|
|
22 of 22 people found the following review helpful:
5.0 out of 5 stars
Beautifully written and produced; too hefty for travellers, 30 Jan 1999
By A Customer
This is a beautifully produced work, packed with well-written text as well as outstanding photography. This may possibly be the "best" coral reef fish book. However, it's not designed to meet the needs of the traveling snorkeler or scuba diver who needs a transportable fish id book. The three volumes in this set will each cover a different set of families. The first volume includes morays, toadfish, trumpetfish, scorpionfish, lionfish, anthias, and several others. The two future volumes will include the other major families, such as butterfly fish, angel fish, parrot fish, wrasses, and gobies. For divers and underwater photographers, as opposed to aquarists, buying just one volume of the set would not be enough. The first volume alone is over 500 pages, and is published in hard back, so these are designed to reside in your library rather than fit into your suitcase. Pluses: The text is a pleasure to read. You can open this book at any page and find that you can't put it down. It puts the popular Indo Pacific Coral Reef Field Guide and the recently published Lieske and Myers guide to shame in this respect.
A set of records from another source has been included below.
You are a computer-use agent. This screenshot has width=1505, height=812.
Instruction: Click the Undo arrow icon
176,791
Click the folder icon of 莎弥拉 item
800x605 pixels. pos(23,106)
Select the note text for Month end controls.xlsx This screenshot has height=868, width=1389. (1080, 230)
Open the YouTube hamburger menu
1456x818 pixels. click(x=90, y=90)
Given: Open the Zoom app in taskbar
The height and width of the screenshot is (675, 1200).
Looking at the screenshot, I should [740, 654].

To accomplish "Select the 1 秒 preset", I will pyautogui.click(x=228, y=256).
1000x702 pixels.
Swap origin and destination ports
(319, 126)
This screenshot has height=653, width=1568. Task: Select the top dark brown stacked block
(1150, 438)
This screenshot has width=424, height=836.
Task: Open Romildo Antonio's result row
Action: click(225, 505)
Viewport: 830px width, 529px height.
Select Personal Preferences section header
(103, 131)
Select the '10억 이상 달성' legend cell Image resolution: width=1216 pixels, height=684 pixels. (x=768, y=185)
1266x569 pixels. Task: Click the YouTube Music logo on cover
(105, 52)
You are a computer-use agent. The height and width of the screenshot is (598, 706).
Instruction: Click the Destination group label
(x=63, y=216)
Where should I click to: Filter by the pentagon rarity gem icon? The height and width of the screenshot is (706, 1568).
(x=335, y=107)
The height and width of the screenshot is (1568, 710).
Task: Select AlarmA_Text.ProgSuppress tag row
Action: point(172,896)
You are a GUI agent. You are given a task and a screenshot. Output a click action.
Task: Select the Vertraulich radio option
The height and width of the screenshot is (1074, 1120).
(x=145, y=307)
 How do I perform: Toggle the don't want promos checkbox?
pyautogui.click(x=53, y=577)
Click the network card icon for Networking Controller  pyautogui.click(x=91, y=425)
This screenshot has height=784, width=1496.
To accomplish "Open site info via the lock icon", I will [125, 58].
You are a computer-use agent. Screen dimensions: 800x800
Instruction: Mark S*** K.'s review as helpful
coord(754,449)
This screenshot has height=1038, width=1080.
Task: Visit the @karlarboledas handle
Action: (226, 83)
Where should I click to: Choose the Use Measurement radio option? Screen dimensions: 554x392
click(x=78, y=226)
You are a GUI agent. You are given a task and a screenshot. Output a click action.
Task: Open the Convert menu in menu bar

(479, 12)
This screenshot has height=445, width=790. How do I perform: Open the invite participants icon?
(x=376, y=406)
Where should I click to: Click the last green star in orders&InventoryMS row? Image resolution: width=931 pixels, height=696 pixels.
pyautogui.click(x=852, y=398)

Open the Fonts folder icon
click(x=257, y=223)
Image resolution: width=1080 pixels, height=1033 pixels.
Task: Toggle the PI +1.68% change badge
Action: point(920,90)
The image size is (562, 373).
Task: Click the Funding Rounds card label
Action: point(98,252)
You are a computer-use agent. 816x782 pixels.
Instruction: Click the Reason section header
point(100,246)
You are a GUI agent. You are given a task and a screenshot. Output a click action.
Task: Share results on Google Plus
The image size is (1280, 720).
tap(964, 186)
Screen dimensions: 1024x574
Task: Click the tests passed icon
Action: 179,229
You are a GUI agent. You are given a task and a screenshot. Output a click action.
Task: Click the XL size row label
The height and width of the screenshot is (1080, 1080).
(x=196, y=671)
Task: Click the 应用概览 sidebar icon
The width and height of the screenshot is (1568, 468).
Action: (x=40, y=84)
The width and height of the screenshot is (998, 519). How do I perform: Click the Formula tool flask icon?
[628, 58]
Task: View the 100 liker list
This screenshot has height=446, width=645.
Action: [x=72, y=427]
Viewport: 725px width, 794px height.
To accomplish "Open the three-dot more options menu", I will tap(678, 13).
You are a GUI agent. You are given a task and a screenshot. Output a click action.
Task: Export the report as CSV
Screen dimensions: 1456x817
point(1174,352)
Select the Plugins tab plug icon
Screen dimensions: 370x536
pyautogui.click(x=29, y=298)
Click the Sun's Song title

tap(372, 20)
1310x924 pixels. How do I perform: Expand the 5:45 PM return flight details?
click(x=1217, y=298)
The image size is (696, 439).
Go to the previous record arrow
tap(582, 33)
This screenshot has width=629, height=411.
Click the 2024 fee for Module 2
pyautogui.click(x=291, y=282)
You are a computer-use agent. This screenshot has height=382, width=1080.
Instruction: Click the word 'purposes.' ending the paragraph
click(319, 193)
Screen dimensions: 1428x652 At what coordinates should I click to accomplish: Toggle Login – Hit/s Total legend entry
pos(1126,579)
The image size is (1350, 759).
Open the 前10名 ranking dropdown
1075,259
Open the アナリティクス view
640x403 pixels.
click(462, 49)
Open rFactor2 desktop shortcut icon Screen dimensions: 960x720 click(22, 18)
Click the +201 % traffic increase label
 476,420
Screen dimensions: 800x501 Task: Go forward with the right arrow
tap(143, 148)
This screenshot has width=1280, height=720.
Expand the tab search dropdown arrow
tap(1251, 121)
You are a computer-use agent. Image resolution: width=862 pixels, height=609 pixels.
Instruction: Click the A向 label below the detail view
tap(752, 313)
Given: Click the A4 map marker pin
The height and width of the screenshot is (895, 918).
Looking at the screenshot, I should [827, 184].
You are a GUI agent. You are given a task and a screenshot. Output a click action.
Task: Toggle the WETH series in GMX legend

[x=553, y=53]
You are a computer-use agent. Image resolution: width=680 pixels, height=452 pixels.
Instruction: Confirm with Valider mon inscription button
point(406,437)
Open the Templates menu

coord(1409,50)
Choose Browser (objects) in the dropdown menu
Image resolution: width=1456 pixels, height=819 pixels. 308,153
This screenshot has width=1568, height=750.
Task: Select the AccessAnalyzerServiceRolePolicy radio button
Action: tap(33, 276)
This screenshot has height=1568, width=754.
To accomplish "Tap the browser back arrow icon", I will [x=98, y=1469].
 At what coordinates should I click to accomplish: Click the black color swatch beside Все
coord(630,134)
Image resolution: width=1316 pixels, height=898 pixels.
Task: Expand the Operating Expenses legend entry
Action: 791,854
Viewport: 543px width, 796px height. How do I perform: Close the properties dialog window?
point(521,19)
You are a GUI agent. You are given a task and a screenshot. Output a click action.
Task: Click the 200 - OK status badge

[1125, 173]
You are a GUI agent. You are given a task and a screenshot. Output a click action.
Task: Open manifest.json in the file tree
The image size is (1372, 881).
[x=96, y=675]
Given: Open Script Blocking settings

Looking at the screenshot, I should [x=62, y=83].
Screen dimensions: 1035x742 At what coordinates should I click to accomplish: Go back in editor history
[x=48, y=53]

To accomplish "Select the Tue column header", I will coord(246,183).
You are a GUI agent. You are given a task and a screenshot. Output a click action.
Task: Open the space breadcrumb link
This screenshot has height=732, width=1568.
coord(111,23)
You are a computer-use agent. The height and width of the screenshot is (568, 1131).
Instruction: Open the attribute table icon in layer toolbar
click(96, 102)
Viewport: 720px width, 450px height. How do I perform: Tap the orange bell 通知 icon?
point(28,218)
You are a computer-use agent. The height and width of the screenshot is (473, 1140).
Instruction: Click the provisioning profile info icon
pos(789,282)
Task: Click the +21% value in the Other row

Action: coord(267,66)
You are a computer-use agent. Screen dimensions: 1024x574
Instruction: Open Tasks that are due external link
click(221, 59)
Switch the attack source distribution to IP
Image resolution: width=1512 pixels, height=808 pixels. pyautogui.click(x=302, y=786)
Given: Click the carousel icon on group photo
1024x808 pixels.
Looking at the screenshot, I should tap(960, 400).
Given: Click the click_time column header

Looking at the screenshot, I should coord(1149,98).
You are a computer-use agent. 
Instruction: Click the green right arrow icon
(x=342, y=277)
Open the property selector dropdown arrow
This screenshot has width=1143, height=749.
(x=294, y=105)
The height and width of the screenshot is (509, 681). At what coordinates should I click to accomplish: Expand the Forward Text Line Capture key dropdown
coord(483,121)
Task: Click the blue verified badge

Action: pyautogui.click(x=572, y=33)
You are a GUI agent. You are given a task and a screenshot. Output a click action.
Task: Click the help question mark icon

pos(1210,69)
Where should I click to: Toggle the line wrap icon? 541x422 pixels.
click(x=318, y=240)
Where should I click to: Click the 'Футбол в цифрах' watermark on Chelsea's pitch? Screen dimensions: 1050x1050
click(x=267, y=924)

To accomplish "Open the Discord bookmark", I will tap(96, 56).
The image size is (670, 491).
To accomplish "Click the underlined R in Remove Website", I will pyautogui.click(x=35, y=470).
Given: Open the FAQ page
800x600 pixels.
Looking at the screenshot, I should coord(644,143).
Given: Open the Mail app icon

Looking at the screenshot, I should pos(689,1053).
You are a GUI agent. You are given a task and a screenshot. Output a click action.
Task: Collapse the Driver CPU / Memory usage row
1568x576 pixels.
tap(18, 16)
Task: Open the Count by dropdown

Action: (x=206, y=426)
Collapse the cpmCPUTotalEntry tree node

It appears to be the most comprehensive coral reef fish book I've seen, with sections of about 15-20 pages each on scorpionfish or morays--far superior to any of the popular guides on the market. It has a scientific perspective and appears to be as much a marine biology text as it is a fish ID book. The chapter on coral reef ecology alone is better than the small Pisces book on that subject. The photos are outstanding, and the production quality is as high as any book I've seen in this category. Minuses: This book is written firstly for the aquarist and secondly for the diver and photographer. This is reflected in the layout (the book is organized by fish family rather than geographically, which limits it's usefulness as a fish identification guide), in the content (sharks, rays, barracudas, and pelagic reef visitors are missing from the table of contents), and in the theme, which is focused on keeping reef fish in captivity as much as observing them in their natural habitat. Overall, it's better than anything else out there. But if you want a portable fish ID book to take on dive trips, this isn't it.